120th Clarksville Picnic carries on a 'grand tradition' Saturday

NEIGHBORS

June 25, 1998|By Geri Hastings | Geri Hastings,SPECIAL TO THE SUN

ST. LOUIS parishioners, friends and committee members are praying for nice weather Saturday.

Rain or shine, however, the 120th annual Clarksville Picnic will be held from 11 a.m. to 9 p.m. at the church on Route 108, just west of Route 32.

Carol Baker, dinner co-chairman, reports that country ham and fried chicken will be served family style.

The menu includes "the world's best potato salad," she said, as well as apple sauce -- homemade by the Thompson family of Clarksville -- cucumbers, beets, succotash, rolls, iced tea and orange drinks.

The "all-you-can-eat" dinners will be available from noon to 7 p.m.

Admission to the picnic is free. Dinners for adults cost $9; dinners for children ages 5 to 12 are $4. Children younger than 5 eat for free.

The meals are only the beginning. More than 25 booths with children's games and rides, games of chance and food are planned.

You can make a bid at the silent auction on more than 75 items -- including an autographed Cal Ripken Jr. baseball card, an autographed picture of Oriole Harold Baines, a Super Nintendo set with 35 games, a set of golf clubs and off-season weekend accommodations in Ocean City.

You can buy hand-crafted items, find a neglected treasure at the white elephant stand or purchase used books, magazines, tapes and records.

If you don't have time for a sit- down dinner, food will be available to take out.

The St. Louis Picnic Directory calls the picnic "perhaps the oldest of its kind in the state," attributing its popularity to "the enthusiasm of the people -- both parishioners and friends -- who still find it a great gathering time for pleasure, hard work and pride in seeing a grand tradition continue."

The first Clarksville Picnic dates from 1878, during the administration of President Rutherford B. Hayes, 13 years after the end of the Civil War.

The picnic was held on the grounds of the original St. Louis Roman Catholic Church on Ten Oaks Road, between Dayton and Clarksville. Later, a pavilion was constructed for preparation of food and evening dancing.

Water for cooking and drinking had to be brought to the site.

For many years, the picnic was scheduled on the first Wednesday in August, which fell between planting and harvest time -- a perfect time for a celebration in a primarily agrarian community. The picnic was held on a Wednesday to leave weekends free for church and other family activities.

After World War II, larger and larger crowds of picnic-goers attended. Some years, more than 2,000 dinners were served, and the logistical difficulties of the Ten Oaks Road site became evident.

In 1959, the Rev. Myles McGowan changed the picnic's location to its present downtown Clarksville site.

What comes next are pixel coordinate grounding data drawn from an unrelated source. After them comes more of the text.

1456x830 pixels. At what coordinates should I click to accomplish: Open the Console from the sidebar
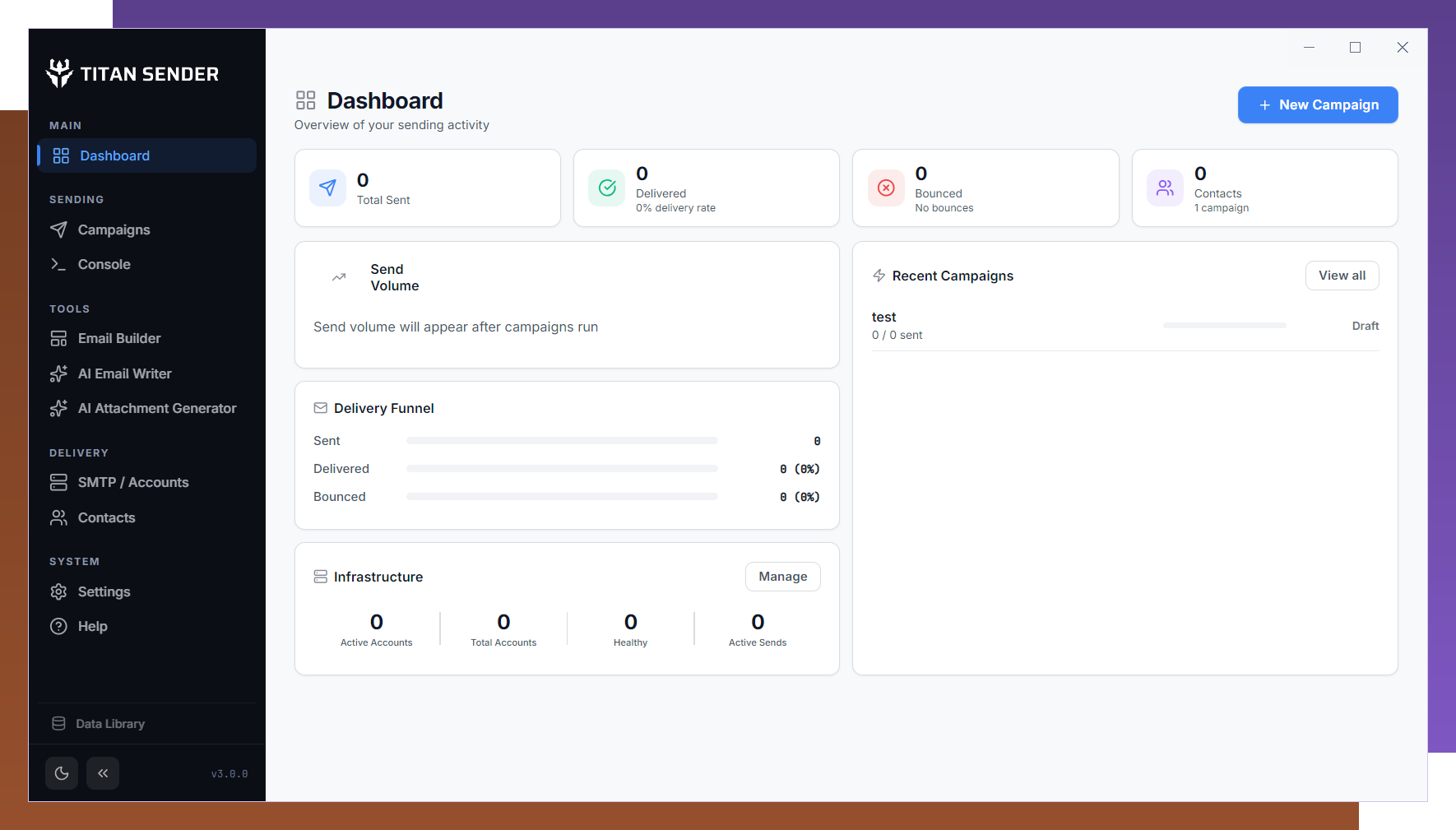click(103, 264)
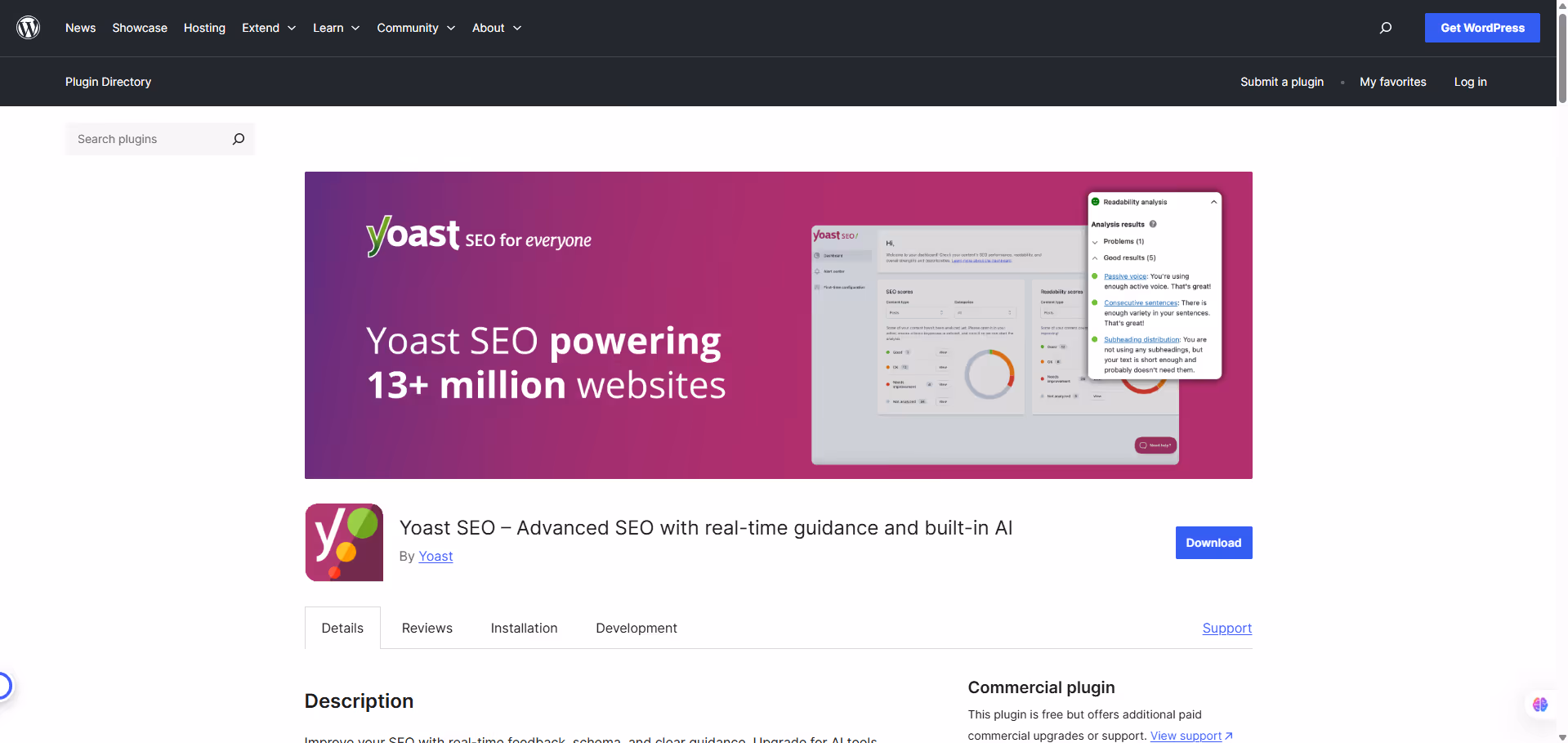
Task: Open the Yoast SEO plugin icon thumbnail
Action: pyautogui.click(x=343, y=542)
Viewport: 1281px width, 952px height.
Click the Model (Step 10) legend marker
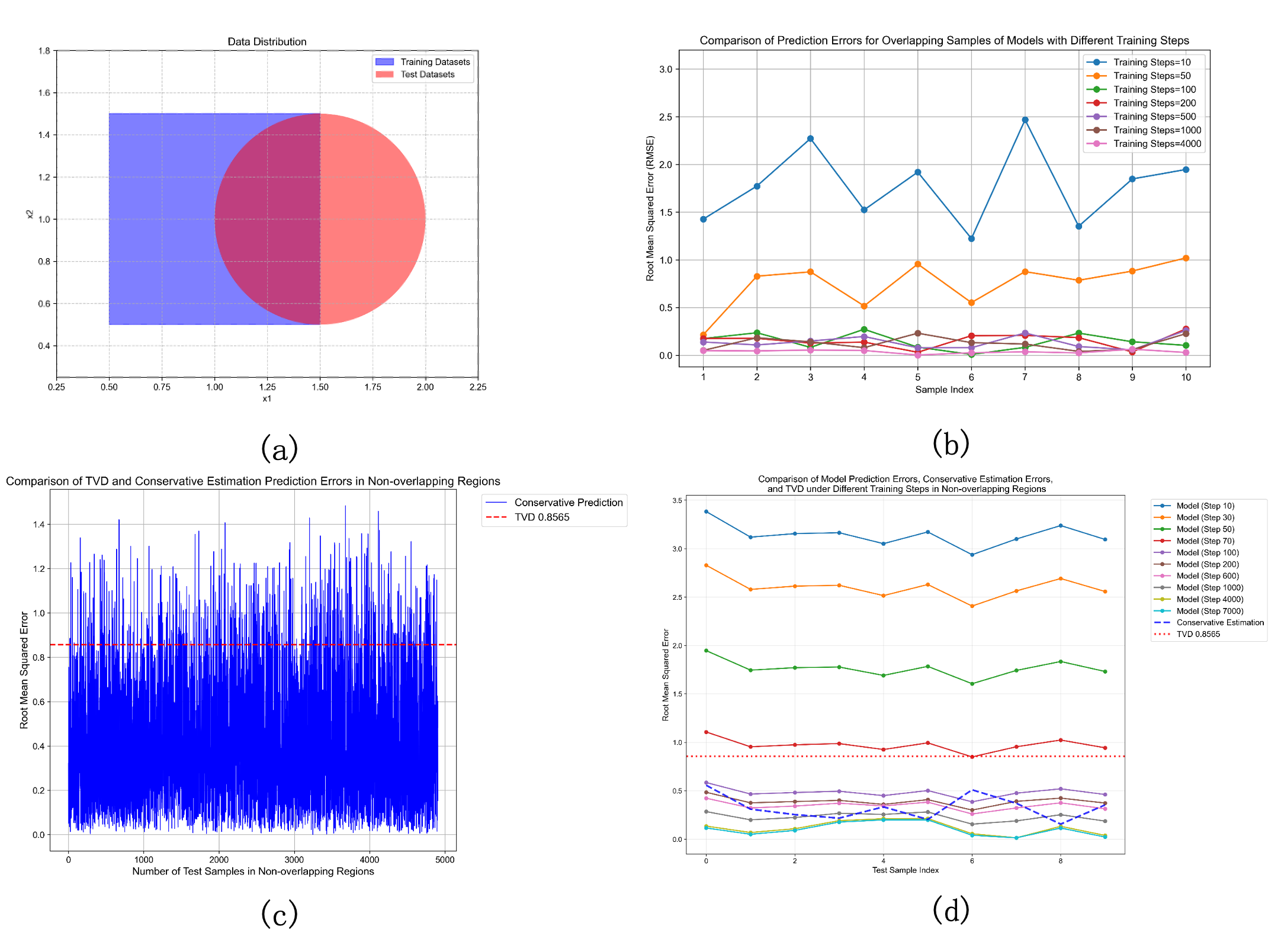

And he changed the day to Saturday, to accommodate nonfarm people.

In 1969, Monsignor Anthony Sauerwein chose June for the picnic, rather than the hot, often rainy, August.

He moved the date to the last Saturday in June to allow parishioners to attend before leaving on summer vacations.

Now, co-chairman Rick Baker, in charge of food and a volunteer staff of nearly 500, expects to serve more than 3,500 dinners Saturday and an additional 500 to 700 carry-out meals.

While the volunteers are preparing and serving the dinners -- the focal point of the picnic -- another 500 volunteers will already have prepared the grounds, assembled the booths, created the hand-crafted items and sold raffle tickets.

On Saturday, the volunteers will man booths, assist with parking and lead the clean-up.

Pat Marlatt, general chairman calls the Clarksville Picnic "truly a community-wide event that is beyond the parish and includes everyone."

Park dedication

The Howard County Department of Recreation and Parks will dedicate Warfield's Pond Community Park at 10: 30 a.m. Saturday.

The 20-acre park on MacClintock Drive, off Route 97 in Warfield ** Estates, Glenwood, contains a memorial to Christopher Kelly, the Glenwood youth who died in an accident with a car while riding his bicycle near the site.

Christopher's friends and neighbors say that he would have loved the rocks and the natural beauty of the park.

Chris' death was the catalyst for a law making helmets mandatory for bicycle riders younger than 16 -- in the county and eventually the state.

Warfield's Pond Community Park features a 5-acre pond, complete with wetland boardwalks, a fishing pier and a small shelter overlooking the water.

The pond has been drained and reconstructed. Sediment was removed, the pond regraded and the dam improved.

The spring- and stream-fed pond was stocked with fish by the Department of Natural Resources.

The park also contains two tennis courts, a basketball court, a playground, a picnic pavilion and a pathway system.

There is parking but no restroom facilities.

At Saturday's ceremony, the Warfield Estates Community Association, led by President Bob Buckler, will officially "adopt" the park under the county's Adopt-A-Park program.